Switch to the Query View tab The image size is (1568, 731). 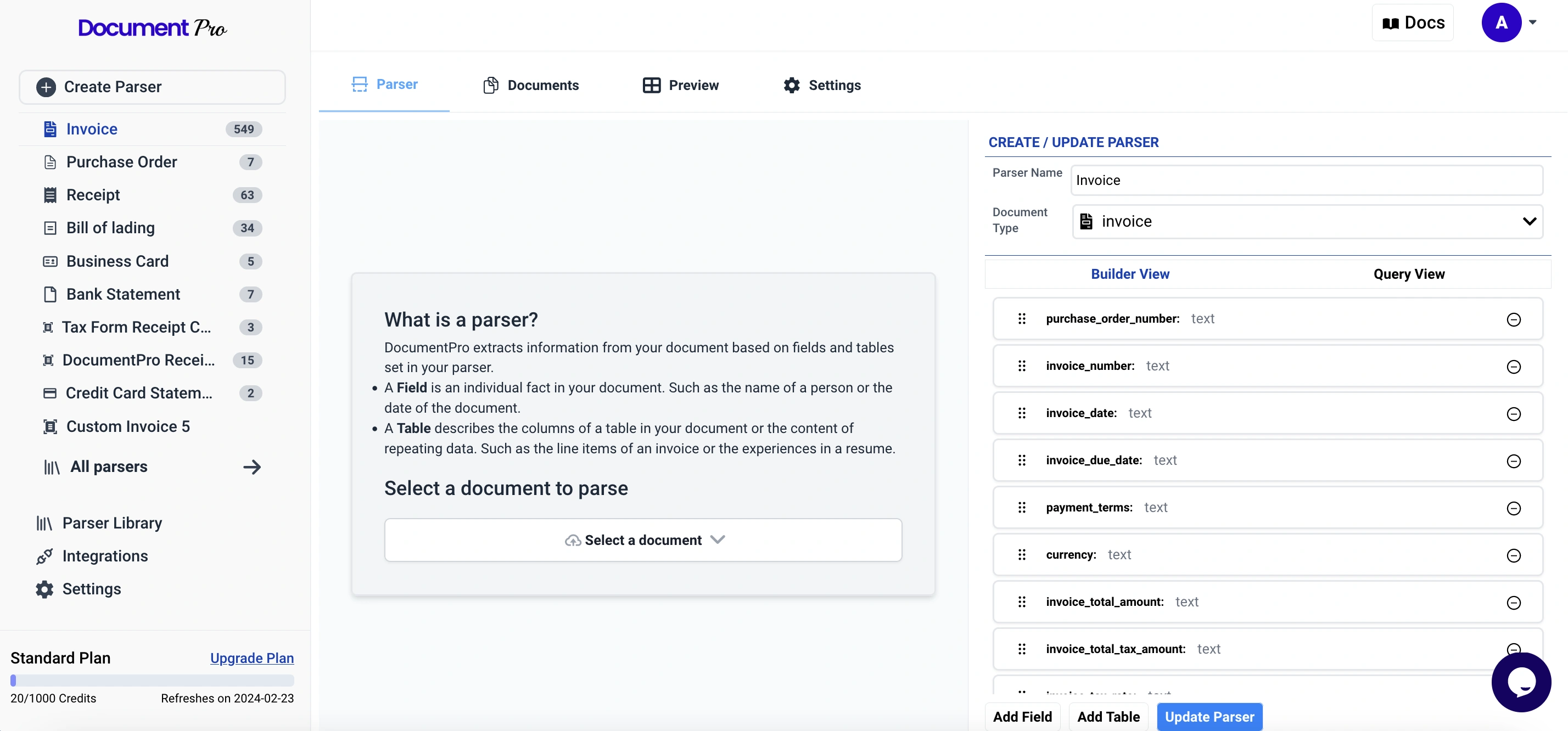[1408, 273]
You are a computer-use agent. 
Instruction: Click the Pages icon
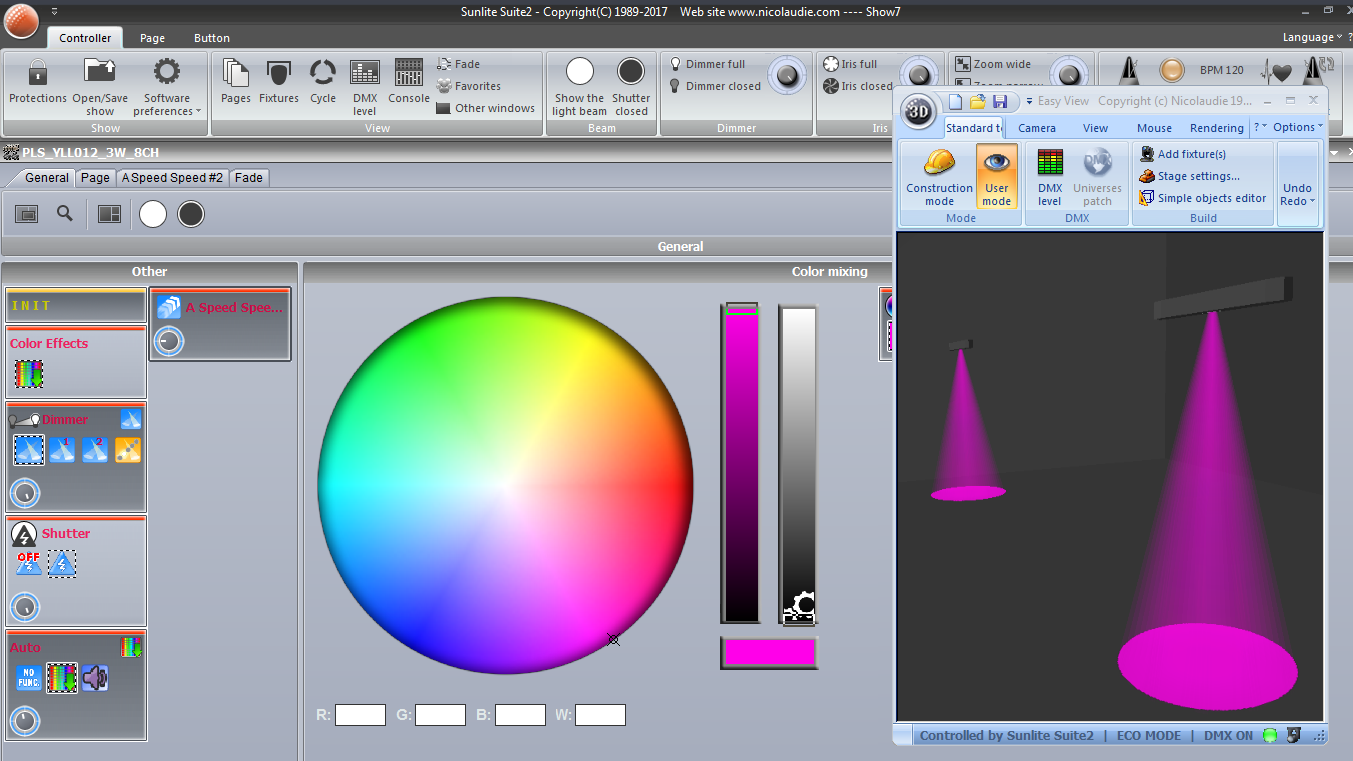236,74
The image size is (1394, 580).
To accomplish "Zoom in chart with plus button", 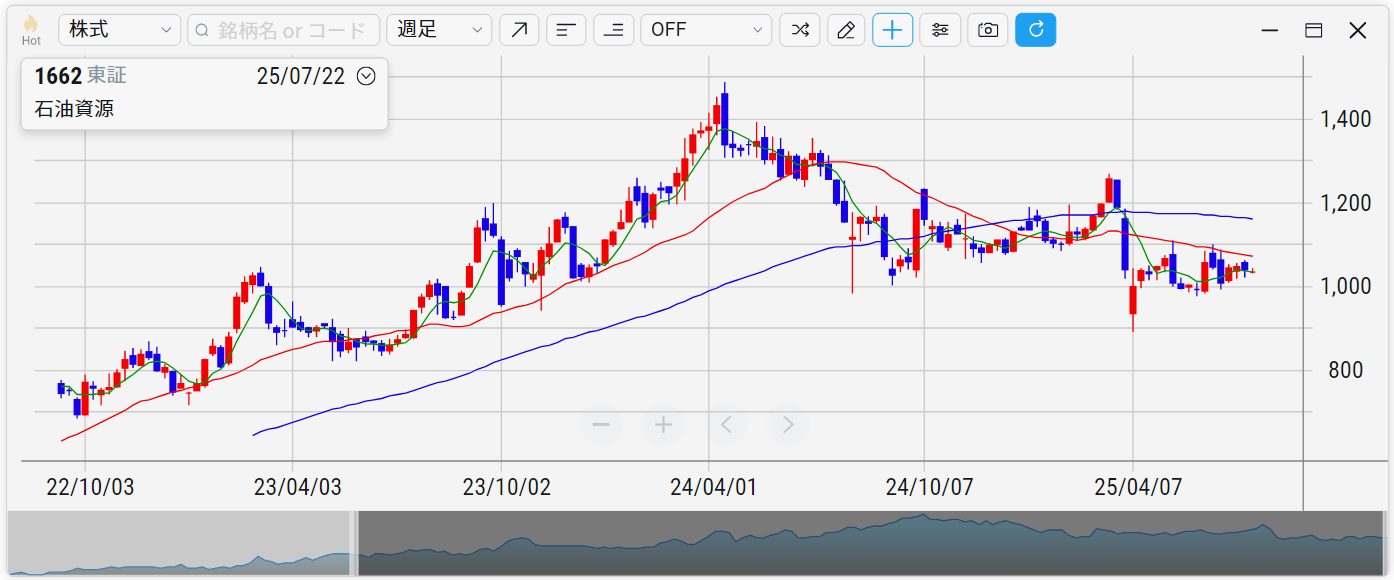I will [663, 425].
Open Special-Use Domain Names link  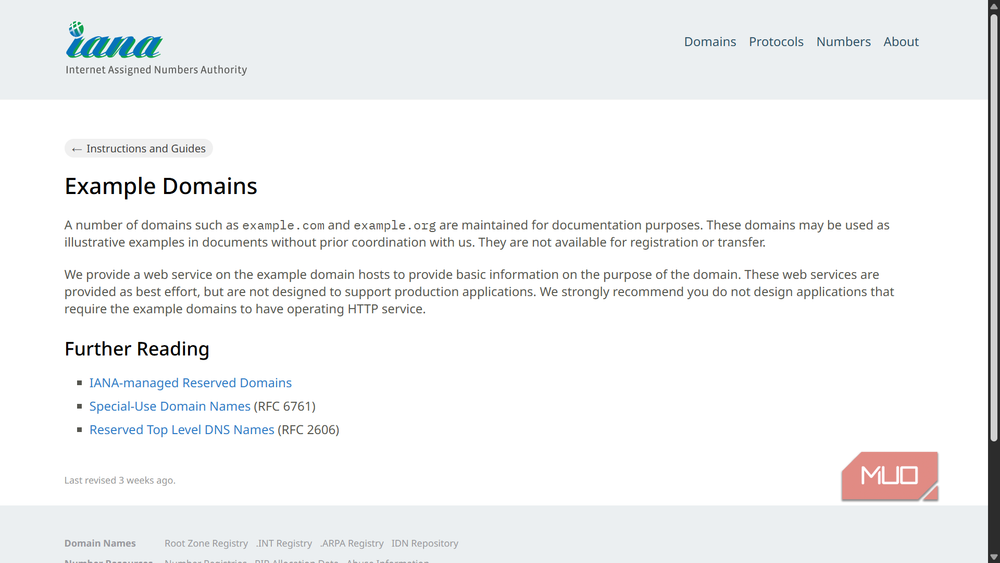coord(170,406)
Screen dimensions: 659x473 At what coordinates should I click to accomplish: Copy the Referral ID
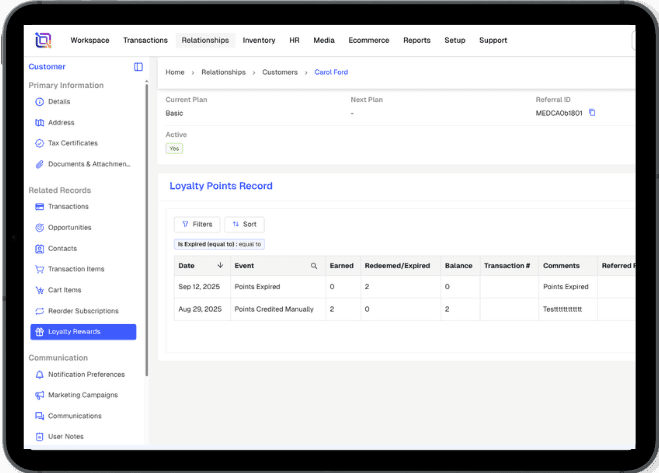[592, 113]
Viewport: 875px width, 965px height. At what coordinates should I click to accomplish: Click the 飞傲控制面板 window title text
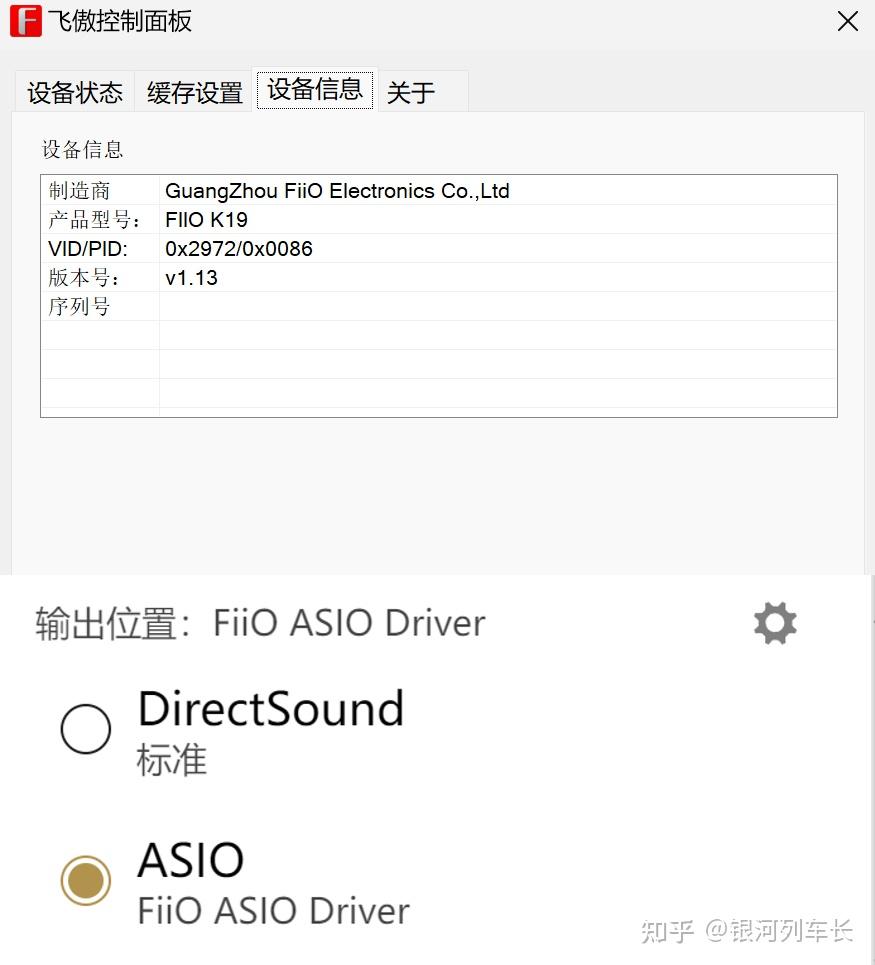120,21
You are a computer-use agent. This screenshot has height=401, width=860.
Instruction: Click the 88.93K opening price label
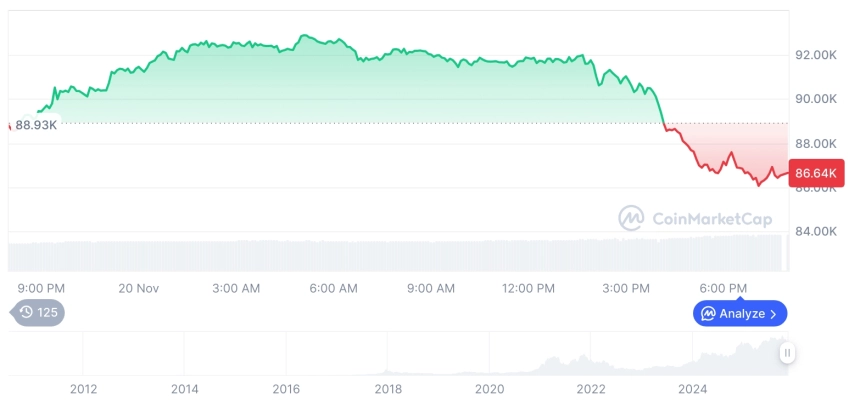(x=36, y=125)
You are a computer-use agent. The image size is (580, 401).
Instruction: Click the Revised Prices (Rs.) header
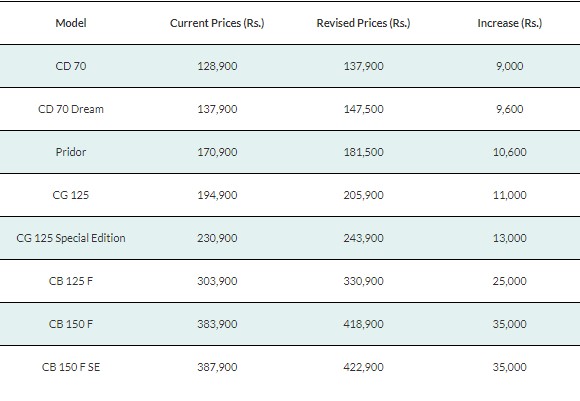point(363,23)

########################################

#### [Activity]
Once the line containing "Screen dimensions: 659x473" is located, write out exactly that line and each one after it to the end of the records above, excluding pictures and nothing else.

#### [Output of the exercise]
Screen dimensions: 659x473 At what coordinates should I click to accomplish: Copy the Referral ID
[592, 113]
Viewport: 875px width, 965px height. At what coordinates should I click to accomplish: Click the 飞傲控制面板 window title text
120,21
You are a computer-use agent. This screenshot has height=401, width=860.
Instruction: Click the 88.93K opening price label
(x=36, y=125)
You are a computer-use agent. The image size is (580, 401).
Instruction: Click the Revised Prices (Rs.) header
point(363,23)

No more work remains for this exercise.